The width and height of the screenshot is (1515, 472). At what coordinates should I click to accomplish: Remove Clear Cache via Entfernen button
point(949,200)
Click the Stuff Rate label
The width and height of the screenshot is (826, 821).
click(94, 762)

+ + + + +

• _WHAT IS EXPECTED_: Copy out the records above without altering anything.

• _ANSWER SECTION_:
The width and height of the screenshot is (1515, 472). At what coordinates should I click to accomplish: Remove Clear Cache via Entfernen button
point(949,200)
Click the Stuff Rate label
The width and height of the screenshot is (826, 821).
click(94, 762)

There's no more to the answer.